> **THE PROBLEM**
Copy only those lines which run from the line containing "You are a GUI" to the end of the entries below, both inclusive, exactly as written and with no pictures.

• • • • • • •

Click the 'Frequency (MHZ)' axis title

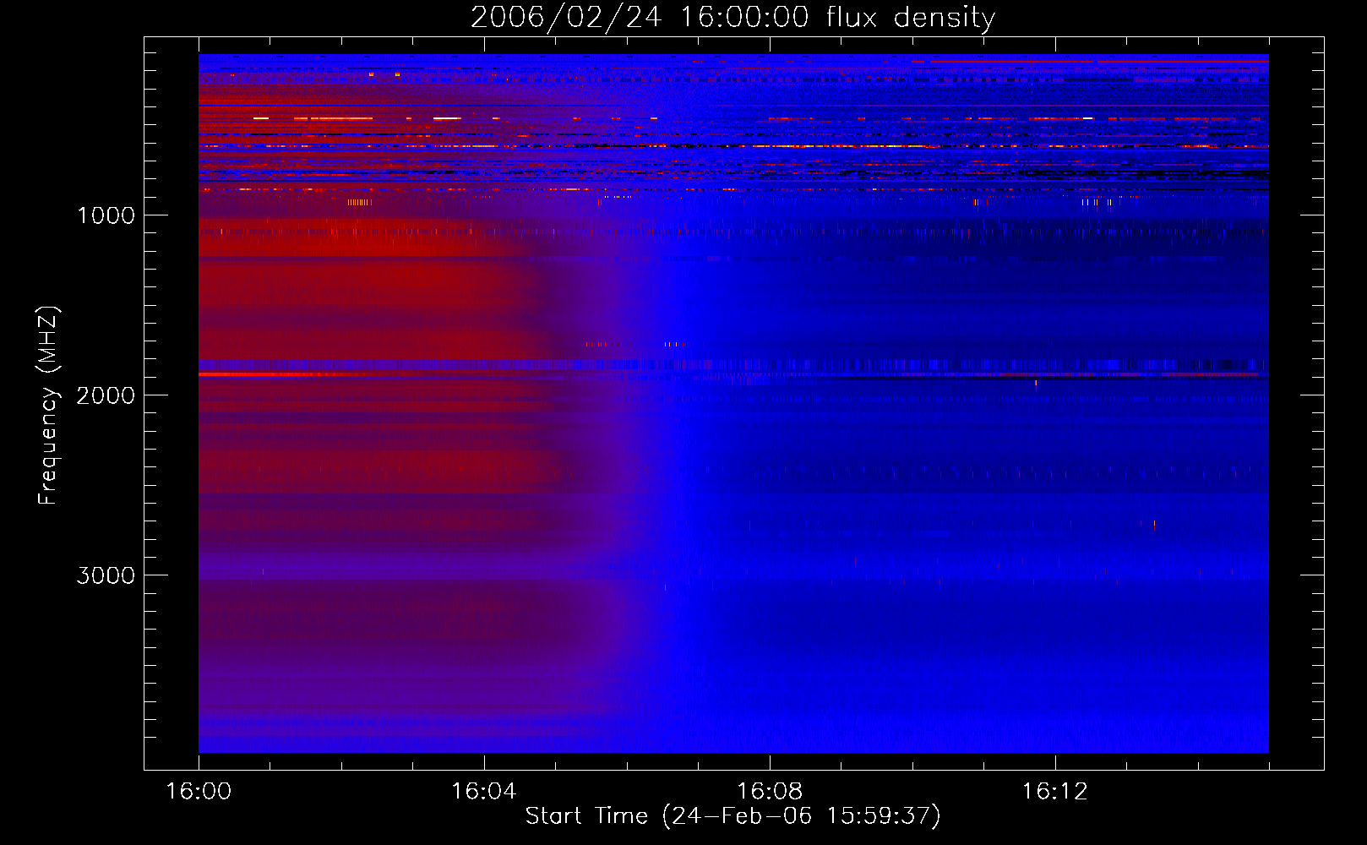coord(48,406)
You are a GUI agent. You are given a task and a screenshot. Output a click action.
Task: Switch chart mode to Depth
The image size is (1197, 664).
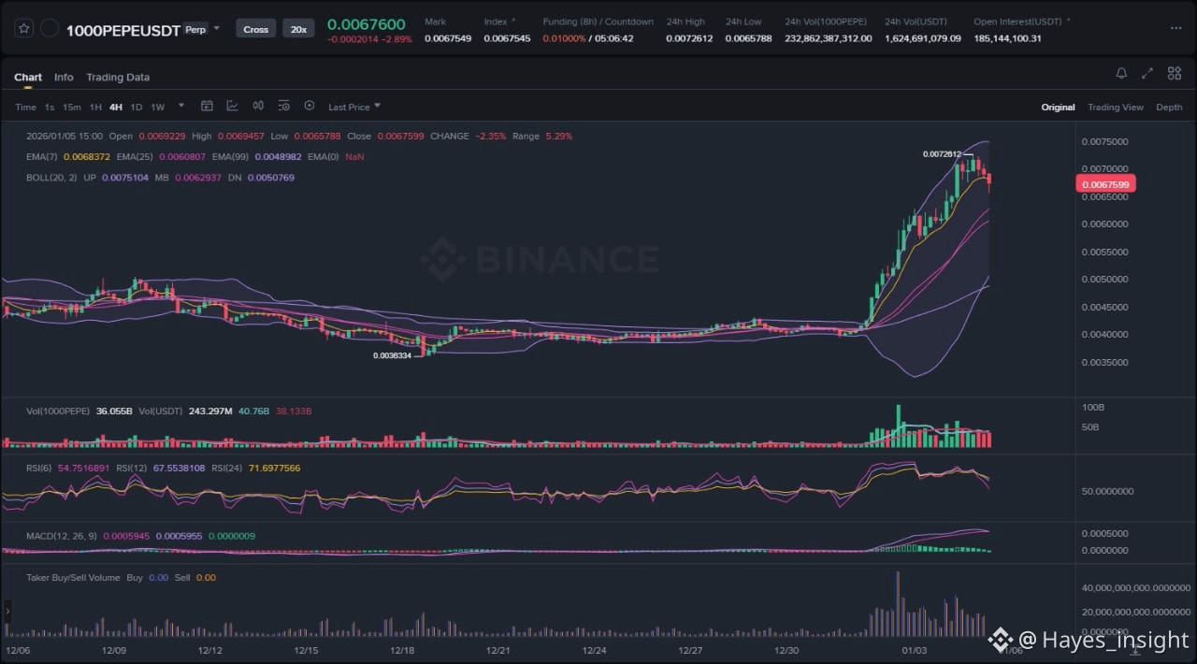tap(1169, 108)
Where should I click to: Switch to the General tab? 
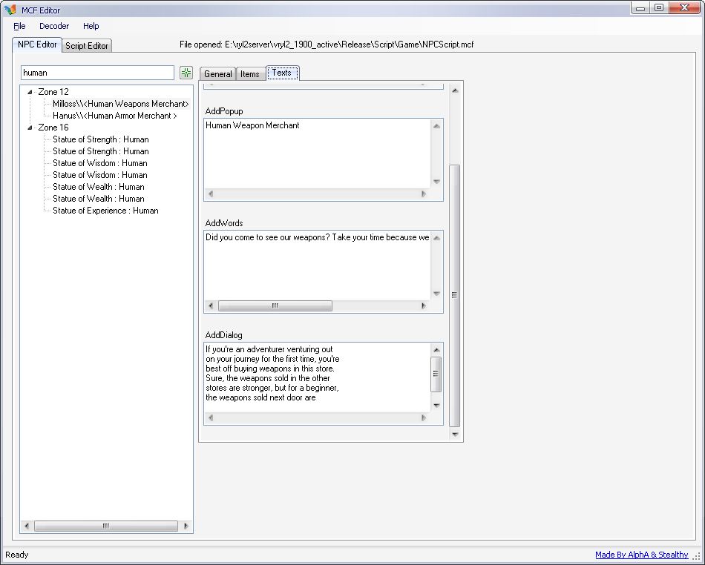pos(218,74)
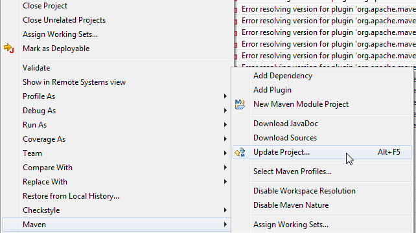This screenshot has width=416, height=233.
Task: Expand the Checkstyle submenu arrow
Action: click(x=225, y=210)
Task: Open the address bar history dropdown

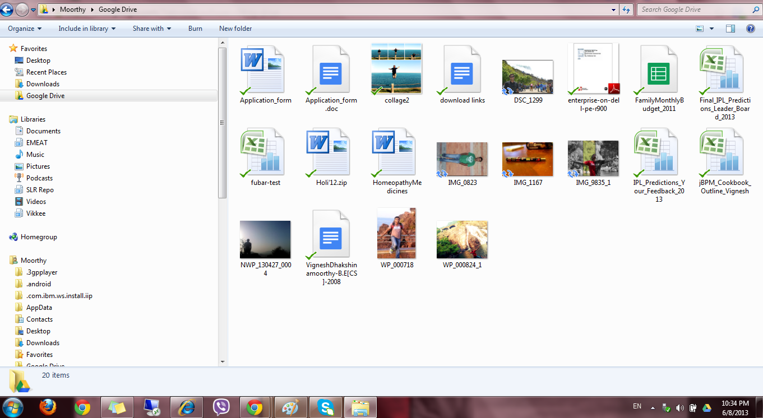Action: pyautogui.click(x=613, y=9)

• • • • • • •

> **ANSWER BOX**
You are a GUI agent. You are given a task and a screenshot. Output a click action.
Task: Switch chart mode to Depth
The image size is (1197, 664).
tap(1169, 108)
Where should I click to: Switch to the General tab? 
pos(218,74)
This screenshot has width=416, height=233.
Task: Expand the Checkstyle submenu arrow
Action: click(x=225, y=210)
Task: Open the address bar history dropdown

Action: pyautogui.click(x=613, y=9)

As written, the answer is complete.